The assembled Madouri troops stood straighter in response, several smiling at the diminutive Lady.

Duke Ehriban slumped back into his chair, gaping at Ravana in disbelief for a few befuddled moments. Then, finally, he emitted a forced chuckle, shaking his head.

“Well. Well, well. I, ah… I suppose I must bear some of the blame for this.”

“Some of the blame,” Marguerite muttered, but he ignored her.

“So much like your mother,” Ehriban continued, giving Ravana a fond smile. “Well then! I see there is yet another side to this…impromptu negotiation. Please remove that weapon from your brother, Ravana, and let us come to an agreement.”

“Negotiations are only necessary when one is not in complete control of a situation,” Ravana stated, her expression reverting to frigid detachment. “The soldiers here answer to me, as I have demonstrated. That leaves you nothing with which to pressure the Falconers or Lady Shaeine—whereas I can assure due recompense to House Awarrion for the grievous insult you have inflicted, as well as an immediate lessening of the entirely needless and punitive burden of taxation and administrative interference you have inflicted upon Falconer Industries.”

“Young lady, take what you’ve been given and be grateful,” Ehriban said, straightening up again and frowning down at her. “That is quite enough. We can discuss these matters in more detail later.”
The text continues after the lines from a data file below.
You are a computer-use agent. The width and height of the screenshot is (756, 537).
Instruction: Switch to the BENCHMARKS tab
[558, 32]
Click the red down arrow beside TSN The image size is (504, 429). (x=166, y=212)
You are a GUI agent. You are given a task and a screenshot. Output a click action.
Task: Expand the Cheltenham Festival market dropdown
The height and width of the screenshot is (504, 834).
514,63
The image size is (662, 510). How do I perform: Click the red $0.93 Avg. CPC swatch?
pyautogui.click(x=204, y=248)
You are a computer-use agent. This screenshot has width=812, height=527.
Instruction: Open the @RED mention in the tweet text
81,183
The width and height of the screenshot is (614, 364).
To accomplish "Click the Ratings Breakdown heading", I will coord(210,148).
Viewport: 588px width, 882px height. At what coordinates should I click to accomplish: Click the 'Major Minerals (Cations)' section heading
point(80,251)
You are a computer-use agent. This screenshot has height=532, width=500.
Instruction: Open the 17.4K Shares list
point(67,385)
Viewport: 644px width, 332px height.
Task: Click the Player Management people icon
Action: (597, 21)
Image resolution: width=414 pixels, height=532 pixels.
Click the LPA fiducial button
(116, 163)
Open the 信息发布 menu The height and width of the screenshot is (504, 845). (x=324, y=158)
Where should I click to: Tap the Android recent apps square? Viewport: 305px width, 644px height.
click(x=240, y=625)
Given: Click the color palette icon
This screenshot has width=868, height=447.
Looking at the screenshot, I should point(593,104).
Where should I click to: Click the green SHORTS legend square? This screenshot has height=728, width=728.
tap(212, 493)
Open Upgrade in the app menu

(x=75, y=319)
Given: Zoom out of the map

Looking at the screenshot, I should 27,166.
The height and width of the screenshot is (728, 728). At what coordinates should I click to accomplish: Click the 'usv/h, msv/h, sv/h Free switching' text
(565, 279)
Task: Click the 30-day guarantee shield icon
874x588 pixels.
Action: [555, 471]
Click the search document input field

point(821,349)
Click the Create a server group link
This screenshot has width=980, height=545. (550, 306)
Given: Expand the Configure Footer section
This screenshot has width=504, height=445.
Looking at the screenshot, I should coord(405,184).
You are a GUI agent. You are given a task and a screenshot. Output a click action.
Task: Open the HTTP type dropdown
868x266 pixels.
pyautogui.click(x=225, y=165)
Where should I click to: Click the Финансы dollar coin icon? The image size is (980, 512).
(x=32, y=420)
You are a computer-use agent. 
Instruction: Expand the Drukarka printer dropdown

“You fail to understand,” she intoned softly. “This province has been driven to the brink by your incompetence and malfeasance. Our people are harassed and abused instead of protected by your crooked police forces, your unreasonable taxes stifle economic activity, and your personal outbursts and petty cruelties have isolated us and made a virtual enemy of the Silver Throne itself. After years of corruption and abuse, you’ve finally crossed the line, Father. This is not an intervention. This is a coup d’etat. In the Emperor’s name, I arrest you for high treason. Once Imperial Intelligence has perused the proof of your planned murder of a Narisian diplomat, I imagine the ultimate sentence will be pronounced swiftly. Men, secure the Duke.”

“Don’t you dare—” was all Ehriban Madouri managed to bellow before being forcibly hiked from his seat by his own soldiers. Ravana finally lowered the sword as two more House guards seized Dazan and wrestled him to a kneeling position, arms held behind him.

“Vana, no!” the young lord exclaimed. “It wasn’t like that, she just… It was only supposed to be the Falconers!”

“Shut up, boy!” Ehriban snarled.

“Too late,” Ravana said, shaking her head wearily. “That is a confession, witnessed by all here.”

“I am a Duke! An Imperial governor!” Ehriban raged. “It is my word against—”

“You employ forgers, Father,” Ravana said pitilessly. “And in what may be the crowning achievement of your incompetence, you don’t pay them adequately, either. For your edification, if one must truck with scurrilous underworld types, blackmail does not suffice to keep them loyal—it only ensures they will be watching for the first opportunity to enact a betrayal. Lieutenant Arivani, I will require the ducal signet ring.”

“You will have to take my hand off first!” Ehriban raged at the soldier who stepped toward him. Arivani paused at the ferocity in his expression, glancing back at Ravana.

“If his Grace is committed to those terms, they are acceptable to me,” she said indifferently.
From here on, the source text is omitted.